Scale the answer coordinates in the records by 1.25, rounding to whole numbers with halves going up, and write out everything from the line containing "This screenshot has" down to the end of the records, with the surrounding text unchanged. Include only those lines, and leave the pictures out.
— BEGIN —
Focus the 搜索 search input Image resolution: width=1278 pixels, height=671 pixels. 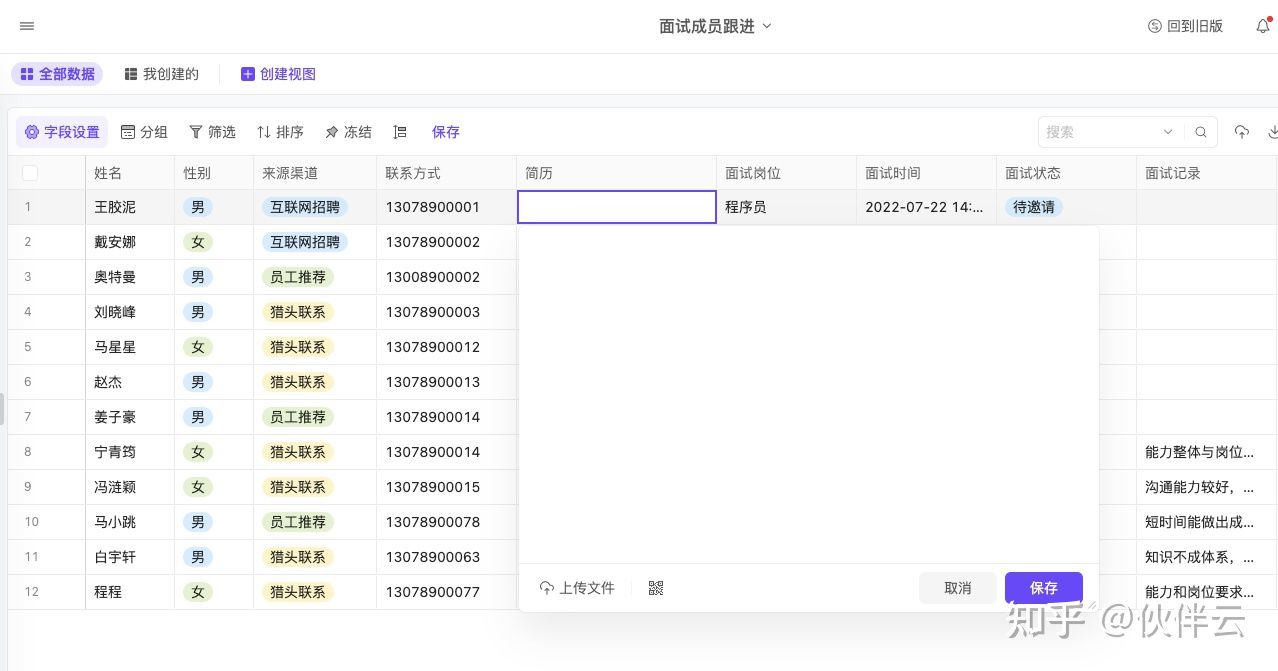pos(1100,132)
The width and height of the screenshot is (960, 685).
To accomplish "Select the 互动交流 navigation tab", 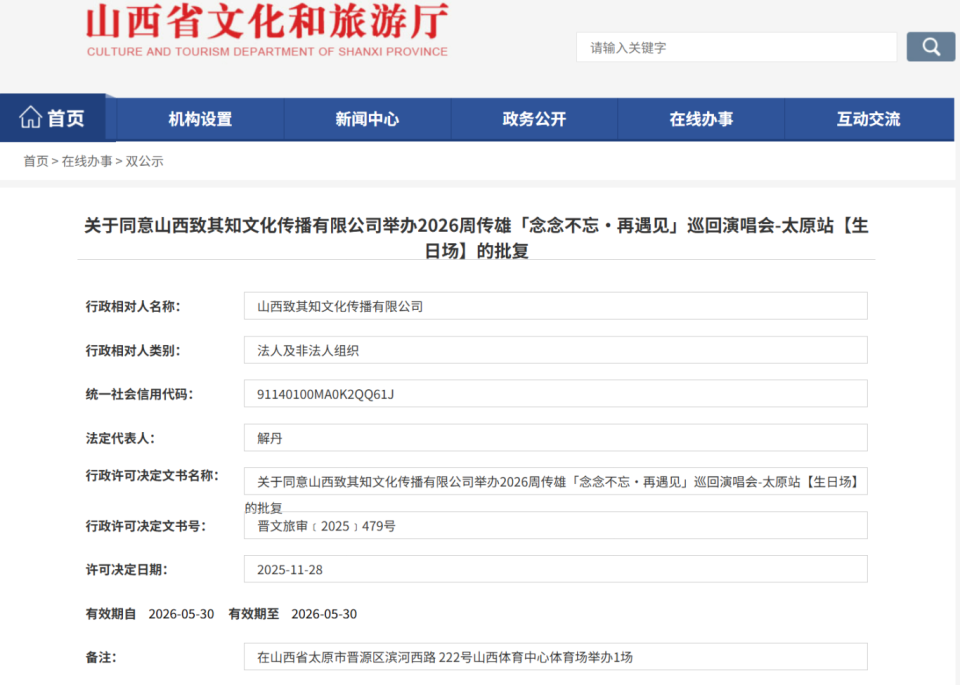I will coord(868,117).
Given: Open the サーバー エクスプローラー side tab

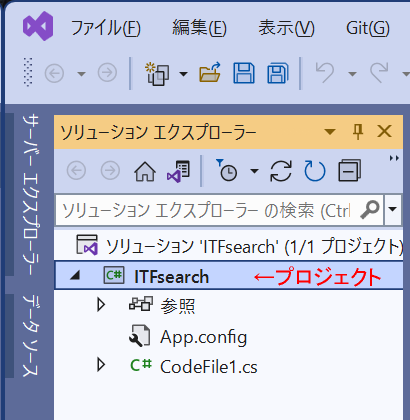Looking at the screenshot, I should (x=30, y=194).
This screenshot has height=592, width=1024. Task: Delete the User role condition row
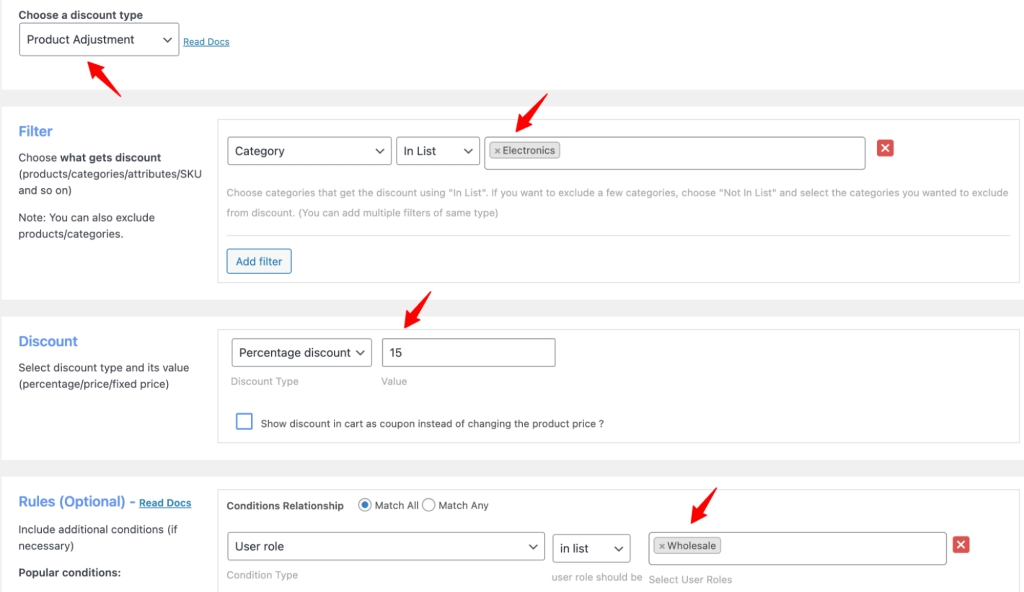959,544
— END —
### Response to the exercise
This screenshot has height=592, width=1024. Task: Delete the User role condition row
1199,680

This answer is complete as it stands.